(Data for this task Opens)

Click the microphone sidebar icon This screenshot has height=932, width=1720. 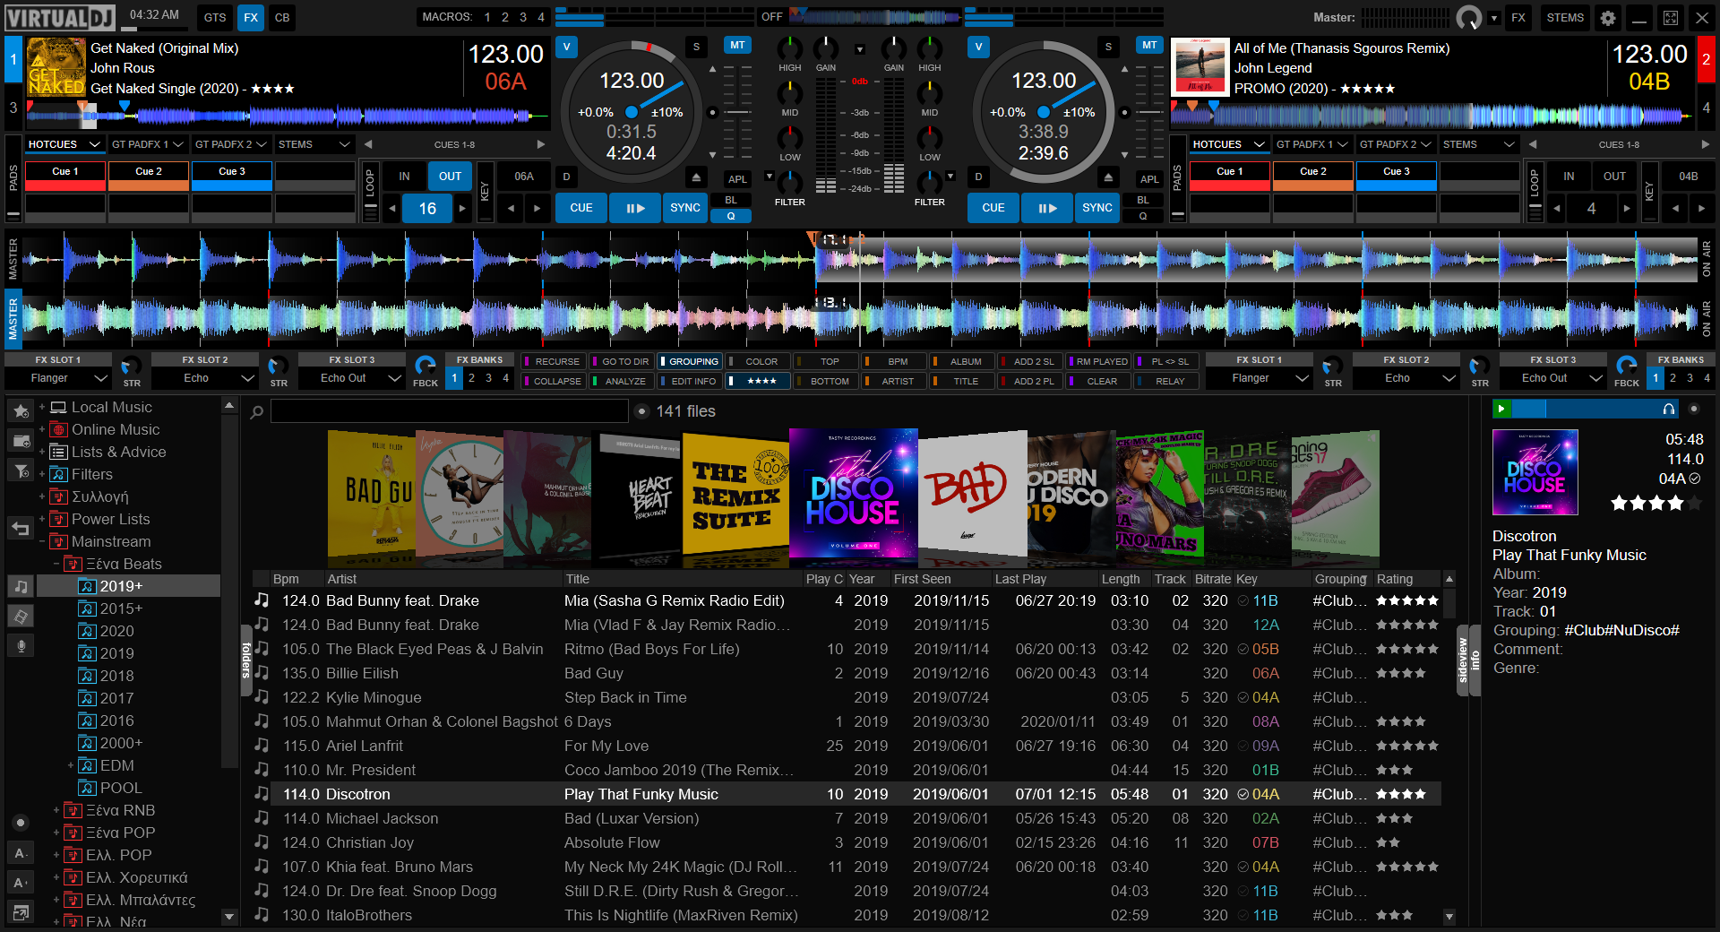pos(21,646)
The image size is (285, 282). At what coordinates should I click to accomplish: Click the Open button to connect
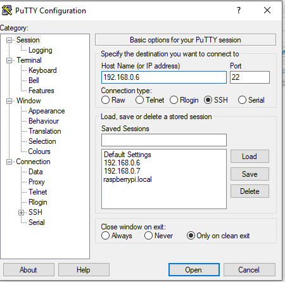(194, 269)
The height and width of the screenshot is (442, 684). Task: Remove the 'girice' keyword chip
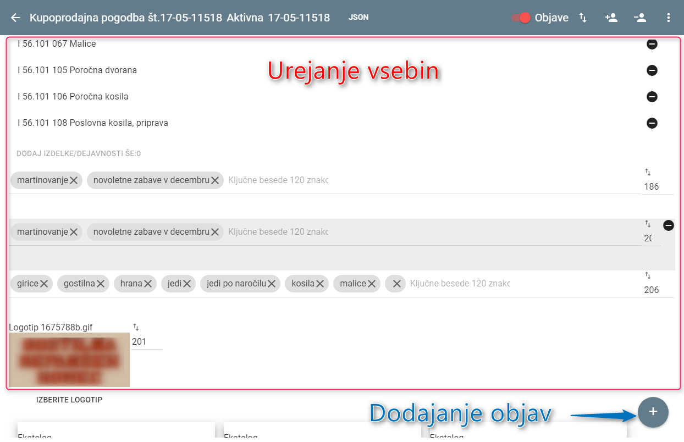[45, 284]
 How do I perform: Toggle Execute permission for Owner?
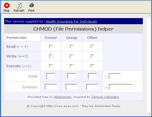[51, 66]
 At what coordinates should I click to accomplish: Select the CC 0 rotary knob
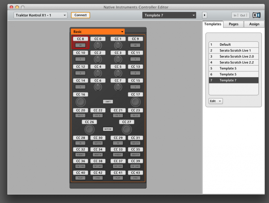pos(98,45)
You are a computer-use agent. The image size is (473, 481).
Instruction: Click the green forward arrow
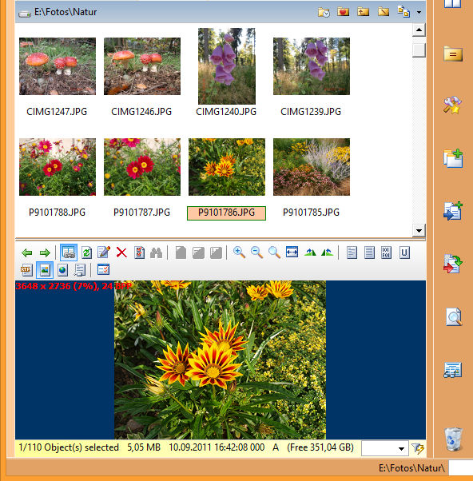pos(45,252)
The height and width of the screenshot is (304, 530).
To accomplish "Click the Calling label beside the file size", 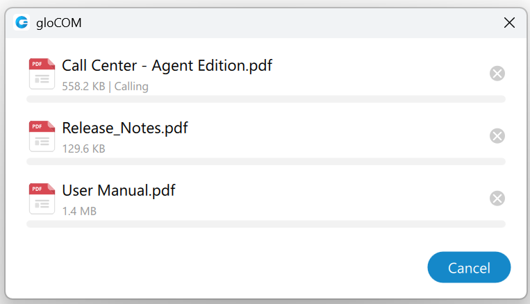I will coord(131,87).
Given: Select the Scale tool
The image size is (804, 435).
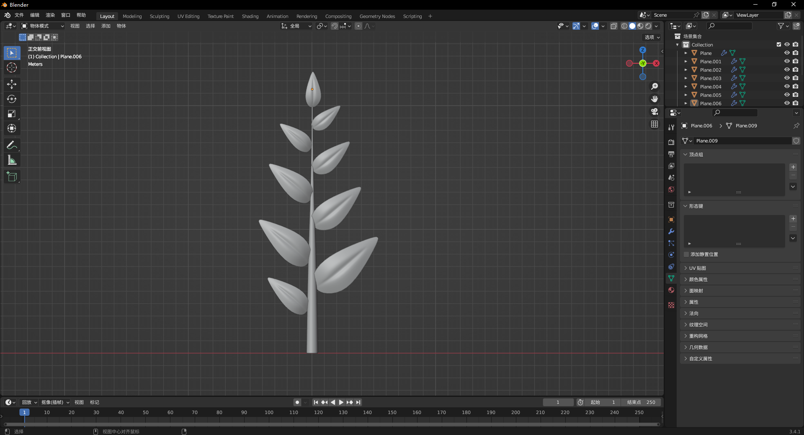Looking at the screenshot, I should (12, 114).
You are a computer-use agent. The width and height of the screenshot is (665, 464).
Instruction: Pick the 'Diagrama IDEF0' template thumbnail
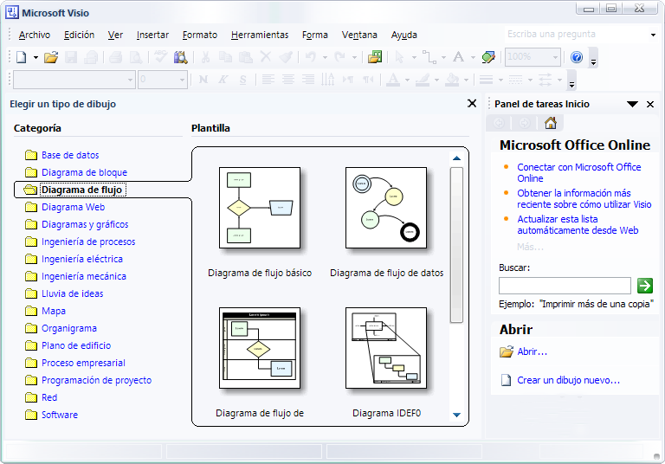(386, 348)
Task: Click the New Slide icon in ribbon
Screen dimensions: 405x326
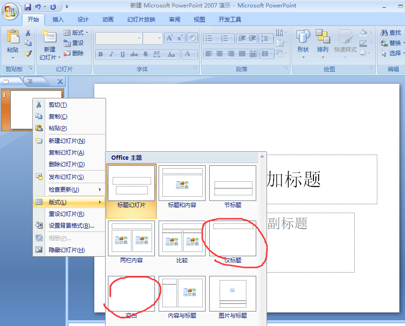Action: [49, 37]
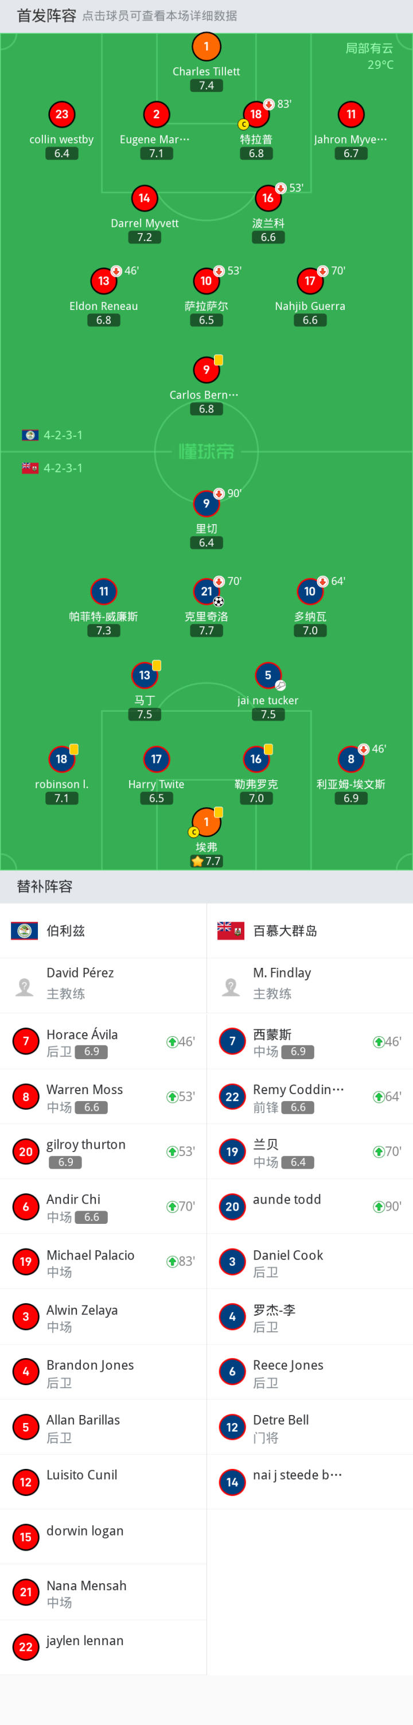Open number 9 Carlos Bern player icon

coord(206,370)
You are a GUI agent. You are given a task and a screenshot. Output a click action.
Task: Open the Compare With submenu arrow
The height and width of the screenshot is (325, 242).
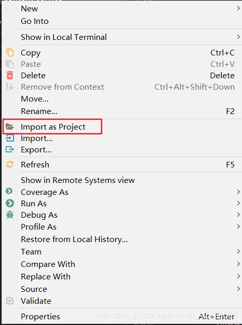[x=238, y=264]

(Data for this task Closes)

Your answer should be each line from the entries that includes the string "agent".

> _Response area_:
You are a computer-use agent. The image size is (473, 481).
You are a computer-use agent. The width and height of the screenshot is (665, 464).
You are a GUI agent. You are given a task and a screenshot. Output a click action.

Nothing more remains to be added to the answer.